ヨセフはこうして、監獄にいた。 39:21しかし、主がヨセフと共におられ、恵みを施し、監守長の目にかなうように導かれたので、 39:22監守長は監獄にいる囚人を皆、ヨセフの手にゆだね、獄中の人のすることはすべてヨセフが取りしきるようになった。 39:23監守長は、ヨセフの手にゆだねたことには、一切目を配らなくてもよかった。主がヨセフと共におられ、ヨセフがすることを主がうまく計らわれたからである。

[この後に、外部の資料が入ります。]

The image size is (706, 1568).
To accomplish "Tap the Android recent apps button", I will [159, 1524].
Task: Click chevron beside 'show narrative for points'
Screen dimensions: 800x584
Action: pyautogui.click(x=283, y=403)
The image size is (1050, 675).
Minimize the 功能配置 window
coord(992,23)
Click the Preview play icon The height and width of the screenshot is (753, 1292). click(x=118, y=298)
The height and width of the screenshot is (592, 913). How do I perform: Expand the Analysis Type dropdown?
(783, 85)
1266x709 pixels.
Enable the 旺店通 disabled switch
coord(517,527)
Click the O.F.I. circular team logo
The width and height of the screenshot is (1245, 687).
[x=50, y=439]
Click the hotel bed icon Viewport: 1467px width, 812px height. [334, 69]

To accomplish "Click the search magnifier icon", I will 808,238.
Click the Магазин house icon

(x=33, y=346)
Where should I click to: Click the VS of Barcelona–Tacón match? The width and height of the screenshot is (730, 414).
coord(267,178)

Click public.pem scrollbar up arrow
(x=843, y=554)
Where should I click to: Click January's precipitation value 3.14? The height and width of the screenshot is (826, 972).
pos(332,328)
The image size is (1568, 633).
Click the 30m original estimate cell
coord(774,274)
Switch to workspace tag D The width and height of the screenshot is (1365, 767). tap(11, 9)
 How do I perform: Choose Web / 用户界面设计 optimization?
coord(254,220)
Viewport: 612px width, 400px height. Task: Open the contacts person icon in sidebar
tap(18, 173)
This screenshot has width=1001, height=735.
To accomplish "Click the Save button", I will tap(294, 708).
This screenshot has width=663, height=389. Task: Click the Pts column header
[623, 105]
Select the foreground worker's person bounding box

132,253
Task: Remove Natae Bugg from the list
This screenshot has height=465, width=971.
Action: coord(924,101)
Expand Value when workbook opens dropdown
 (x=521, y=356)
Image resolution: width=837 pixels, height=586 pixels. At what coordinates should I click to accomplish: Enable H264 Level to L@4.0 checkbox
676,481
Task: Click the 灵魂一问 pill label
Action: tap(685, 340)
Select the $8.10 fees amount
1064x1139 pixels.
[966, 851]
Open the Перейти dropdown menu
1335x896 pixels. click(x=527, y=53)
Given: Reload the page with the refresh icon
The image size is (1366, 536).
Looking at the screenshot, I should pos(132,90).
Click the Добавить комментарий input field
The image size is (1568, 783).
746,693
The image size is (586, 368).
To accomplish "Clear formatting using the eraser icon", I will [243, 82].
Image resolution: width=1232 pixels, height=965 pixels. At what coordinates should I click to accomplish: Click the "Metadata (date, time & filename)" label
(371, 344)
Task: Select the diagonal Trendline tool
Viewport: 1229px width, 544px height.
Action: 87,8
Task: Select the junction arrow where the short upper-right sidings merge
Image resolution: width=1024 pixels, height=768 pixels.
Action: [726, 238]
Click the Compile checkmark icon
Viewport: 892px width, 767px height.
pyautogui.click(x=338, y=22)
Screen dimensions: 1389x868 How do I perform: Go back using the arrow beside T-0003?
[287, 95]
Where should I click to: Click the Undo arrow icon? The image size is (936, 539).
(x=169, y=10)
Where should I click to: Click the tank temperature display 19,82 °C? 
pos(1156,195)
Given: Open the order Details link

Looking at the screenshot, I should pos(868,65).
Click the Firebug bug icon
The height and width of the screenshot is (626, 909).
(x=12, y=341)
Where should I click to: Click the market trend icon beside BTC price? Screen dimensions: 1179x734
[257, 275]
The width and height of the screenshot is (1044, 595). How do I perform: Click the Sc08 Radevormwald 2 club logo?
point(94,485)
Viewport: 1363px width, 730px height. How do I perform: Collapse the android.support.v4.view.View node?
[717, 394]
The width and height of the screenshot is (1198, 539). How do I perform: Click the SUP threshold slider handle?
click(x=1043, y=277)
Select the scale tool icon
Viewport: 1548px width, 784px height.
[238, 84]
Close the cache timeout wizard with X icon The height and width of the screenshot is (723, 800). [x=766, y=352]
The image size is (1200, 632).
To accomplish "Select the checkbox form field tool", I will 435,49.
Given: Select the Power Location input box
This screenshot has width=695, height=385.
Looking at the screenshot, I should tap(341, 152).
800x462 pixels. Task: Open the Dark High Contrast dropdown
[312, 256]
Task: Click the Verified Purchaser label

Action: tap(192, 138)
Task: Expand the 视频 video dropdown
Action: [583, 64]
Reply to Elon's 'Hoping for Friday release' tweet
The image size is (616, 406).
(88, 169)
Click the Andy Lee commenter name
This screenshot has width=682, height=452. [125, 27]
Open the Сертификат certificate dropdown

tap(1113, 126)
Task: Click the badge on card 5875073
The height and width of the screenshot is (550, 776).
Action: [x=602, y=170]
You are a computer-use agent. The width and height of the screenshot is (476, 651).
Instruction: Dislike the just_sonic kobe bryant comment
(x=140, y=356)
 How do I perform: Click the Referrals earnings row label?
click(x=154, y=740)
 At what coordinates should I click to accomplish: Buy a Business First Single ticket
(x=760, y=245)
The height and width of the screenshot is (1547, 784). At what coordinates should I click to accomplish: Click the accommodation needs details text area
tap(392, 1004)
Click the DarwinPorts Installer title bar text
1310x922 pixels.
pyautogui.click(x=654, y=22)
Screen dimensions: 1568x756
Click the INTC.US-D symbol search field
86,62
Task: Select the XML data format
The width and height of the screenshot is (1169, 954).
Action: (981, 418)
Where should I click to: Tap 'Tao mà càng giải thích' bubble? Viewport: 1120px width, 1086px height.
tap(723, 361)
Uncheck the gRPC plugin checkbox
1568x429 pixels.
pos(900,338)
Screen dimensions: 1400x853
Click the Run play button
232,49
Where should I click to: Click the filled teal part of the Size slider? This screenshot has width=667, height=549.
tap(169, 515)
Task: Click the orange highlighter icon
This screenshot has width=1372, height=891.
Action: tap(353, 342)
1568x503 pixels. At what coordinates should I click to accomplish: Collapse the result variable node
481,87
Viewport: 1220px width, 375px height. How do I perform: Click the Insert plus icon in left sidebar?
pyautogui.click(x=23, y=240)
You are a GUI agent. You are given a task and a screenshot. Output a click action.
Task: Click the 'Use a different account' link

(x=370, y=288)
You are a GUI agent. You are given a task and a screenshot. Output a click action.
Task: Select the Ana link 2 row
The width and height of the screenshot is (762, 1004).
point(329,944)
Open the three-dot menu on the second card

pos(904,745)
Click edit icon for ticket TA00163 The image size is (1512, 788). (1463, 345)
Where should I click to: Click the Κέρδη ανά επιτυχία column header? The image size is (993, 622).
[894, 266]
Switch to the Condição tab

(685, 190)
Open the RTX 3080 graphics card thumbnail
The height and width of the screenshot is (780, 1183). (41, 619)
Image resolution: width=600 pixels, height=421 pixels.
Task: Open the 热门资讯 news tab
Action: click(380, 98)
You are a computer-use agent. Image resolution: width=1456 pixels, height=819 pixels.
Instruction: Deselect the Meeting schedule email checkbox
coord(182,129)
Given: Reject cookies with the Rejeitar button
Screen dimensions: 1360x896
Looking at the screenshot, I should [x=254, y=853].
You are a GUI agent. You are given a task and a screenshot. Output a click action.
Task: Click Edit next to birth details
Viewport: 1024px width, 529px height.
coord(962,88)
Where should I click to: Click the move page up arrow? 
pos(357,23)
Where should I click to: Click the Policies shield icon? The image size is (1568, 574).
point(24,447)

 ここでも「主はヨセフと共におられた」とありますが、真面目に誠実に仕えたにもかかわらず、ヨセフの人生は奴隷から囚人へと転落の一途をたどっていきます。しかし、信じられないことですが、ここでもヨセフは看守長の信頼を得ることが出来たのです。主が共におられたからだ、と繰り返し記されている。確かに人間には不可能なことです。

[結論]
 結局、ヨセフは多くの苦難を繰り返し受けたが、神がヨセフと共におられたので、罪を犯すことがなかった。ついに、彼はエジプトの宰相になり、父と兄たち家族全員を救うこととなった。ヨセフはイエス・キリストを象徴し、指し示しているのです。イエス様はインマヌエルと呼ばれ、「神は私たちと共にいます」、という意味です。神は私たちと共にいまして根本の土台のところをしっかりと支えて、導いて下さっているのです。